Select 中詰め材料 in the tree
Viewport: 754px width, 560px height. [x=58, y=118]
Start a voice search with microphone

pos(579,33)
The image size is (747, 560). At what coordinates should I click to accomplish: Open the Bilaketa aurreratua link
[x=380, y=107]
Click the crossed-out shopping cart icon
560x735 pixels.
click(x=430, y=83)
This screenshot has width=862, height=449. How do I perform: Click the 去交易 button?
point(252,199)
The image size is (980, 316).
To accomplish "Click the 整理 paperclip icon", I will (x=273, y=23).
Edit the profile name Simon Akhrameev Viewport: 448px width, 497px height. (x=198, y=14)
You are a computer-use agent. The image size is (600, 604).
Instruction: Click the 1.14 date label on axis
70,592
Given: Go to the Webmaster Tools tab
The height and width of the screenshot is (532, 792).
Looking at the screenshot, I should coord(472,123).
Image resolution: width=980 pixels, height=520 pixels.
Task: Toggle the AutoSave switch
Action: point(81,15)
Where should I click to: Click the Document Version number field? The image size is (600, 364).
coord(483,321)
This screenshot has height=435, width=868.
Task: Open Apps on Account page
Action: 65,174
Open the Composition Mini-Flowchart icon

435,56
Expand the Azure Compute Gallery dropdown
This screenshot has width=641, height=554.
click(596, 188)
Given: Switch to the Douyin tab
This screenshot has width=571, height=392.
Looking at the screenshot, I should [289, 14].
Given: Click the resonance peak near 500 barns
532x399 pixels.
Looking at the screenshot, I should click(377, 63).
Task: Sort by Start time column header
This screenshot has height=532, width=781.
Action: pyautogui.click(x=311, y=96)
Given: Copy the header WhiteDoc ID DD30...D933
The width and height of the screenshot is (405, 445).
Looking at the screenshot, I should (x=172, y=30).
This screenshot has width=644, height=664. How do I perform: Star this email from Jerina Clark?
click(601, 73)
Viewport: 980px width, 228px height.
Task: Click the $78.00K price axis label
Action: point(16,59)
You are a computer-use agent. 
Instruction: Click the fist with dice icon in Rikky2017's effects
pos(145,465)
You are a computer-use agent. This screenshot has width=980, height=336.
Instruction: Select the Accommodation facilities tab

-=-=-=-=-

-- TASK BRIEF --
Copy every record once more, exactly as given.

-- WRITTEN REPLY --
Select 中詰め材料 in the tree
Viewport: 754px width, 560px height. [x=58, y=118]
Start a voice search with microphone

pos(579,33)
The image size is (747, 560). At what coordinates should I click to accomplish: Open the Bilaketa aurreratua link
[x=380, y=107]
Click the crossed-out shopping cart icon
560x735 pixels.
click(x=430, y=83)
This screenshot has width=862, height=449. How do I perform: Click the 去交易 button?
point(252,199)
The image size is (980, 316).
To accomplish "Click the 整理 paperclip icon", I will (x=273, y=23).
Edit the profile name Simon Akhrameev Viewport: 448px width, 497px height. (x=198, y=14)
You are a computer-use agent. The image size is (600, 604).
Instruction: Click the 1.14 date label on axis
70,592
Given: Go to the Webmaster Tools tab
The height and width of the screenshot is (532, 792).
Looking at the screenshot, I should coord(472,123).
Image resolution: width=980 pixels, height=520 pixels.
Task: Toggle the AutoSave switch
Action: point(81,15)
Where should I click to: Click the Document Version number field? The image size is (600, 364).
coord(483,321)
This screenshot has height=435, width=868.
Task: Open Apps on Account page
Action: 65,174
Open the Composition Mini-Flowchart icon

435,56
Expand the Azure Compute Gallery dropdown
This screenshot has width=641, height=554.
click(596, 188)
Given: Switch to the Douyin tab
This screenshot has width=571, height=392.
Looking at the screenshot, I should [289, 14].
Given: Click the resonance peak near 500 barns
532x399 pixels.
Looking at the screenshot, I should click(377, 63).
Task: Sort by Start time column header
This screenshot has height=532, width=781.
Action: pyautogui.click(x=311, y=96)
Given: Copy the header WhiteDoc ID DD30...D933
The width and height of the screenshot is (405, 445).
Looking at the screenshot, I should (x=172, y=30).
This screenshot has width=644, height=664. How do I perform: Star this email from Jerina Clark?
click(601, 73)
Viewport: 980px width, 228px height.
Task: Click the $78.00K price axis label
Action: point(16,59)
You are a computer-use agent. 
Instruction: Click the fist with dice icon in Rikky2017's effects
pos(145,465)
You are a computer-use agent. This screenshot has width=980, height=336.
Instruction: Select the Accommodation facilities tab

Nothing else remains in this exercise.